> **Work instruction**: Leave out the pictures and repeat exactly the lines from the one containing "Task: Click the" through the end of the records.

BEGIN

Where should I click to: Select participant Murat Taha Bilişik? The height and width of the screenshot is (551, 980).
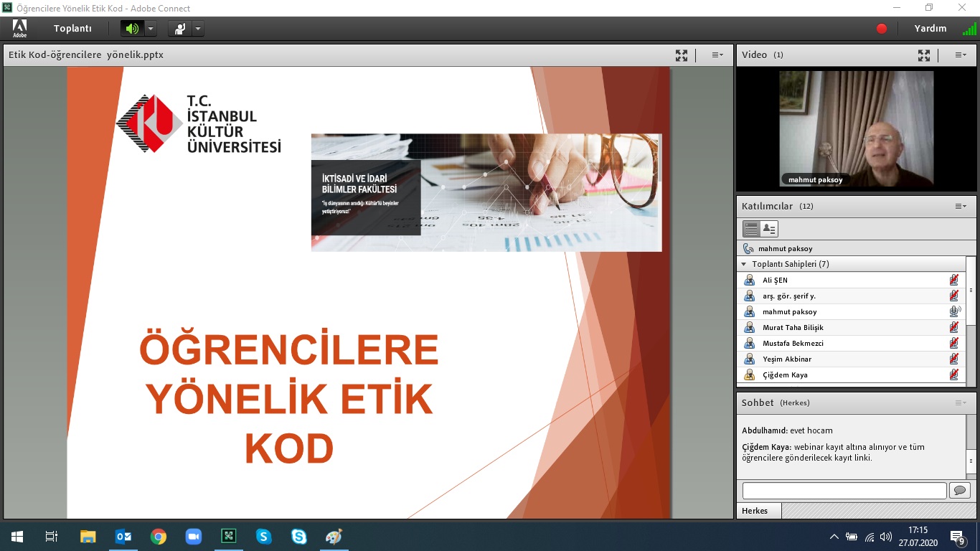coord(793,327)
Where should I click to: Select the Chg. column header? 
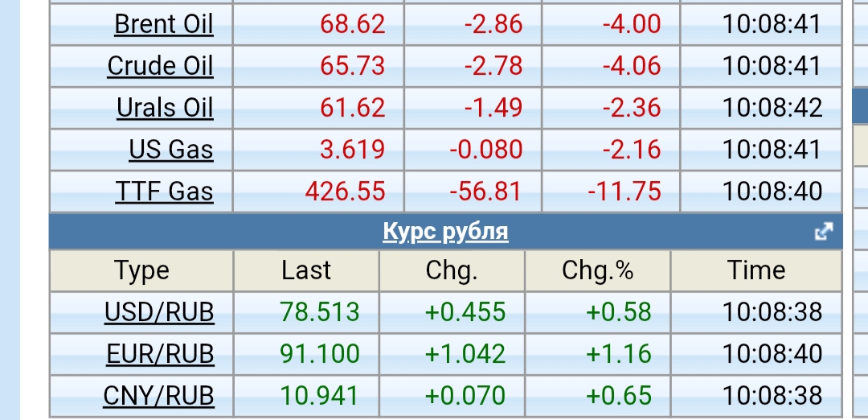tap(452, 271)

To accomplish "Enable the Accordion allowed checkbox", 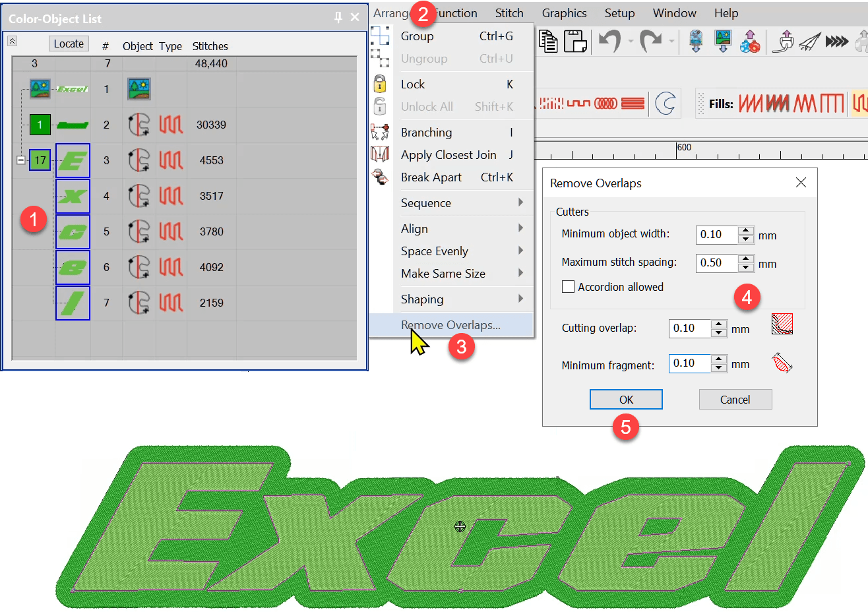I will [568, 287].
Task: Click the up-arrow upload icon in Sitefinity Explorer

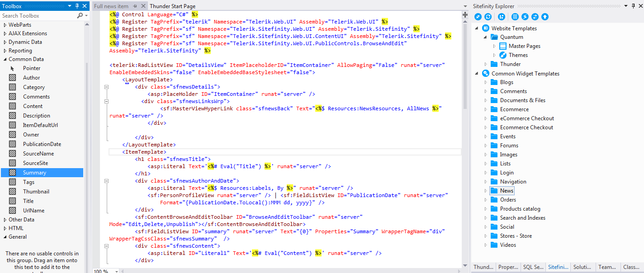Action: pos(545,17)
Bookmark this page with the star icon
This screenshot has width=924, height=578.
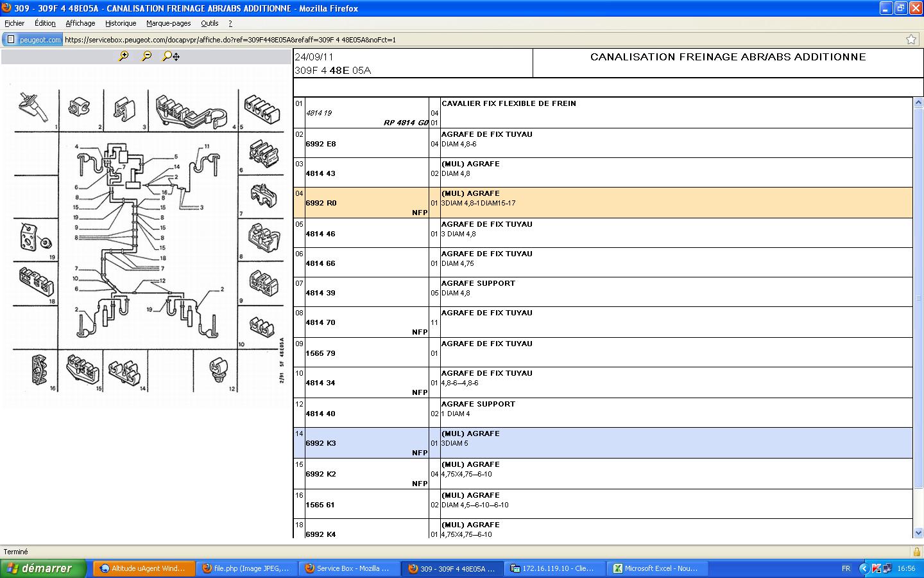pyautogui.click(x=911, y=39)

END

> **Response area**:
Task: Click the up-arrow upload icon in Sitefinity Explorer

Action: pos(545,17)
Bookmark this page with the star icon
This screenshot has width=924, height=578.
pyautogui.click(x=911, y=39)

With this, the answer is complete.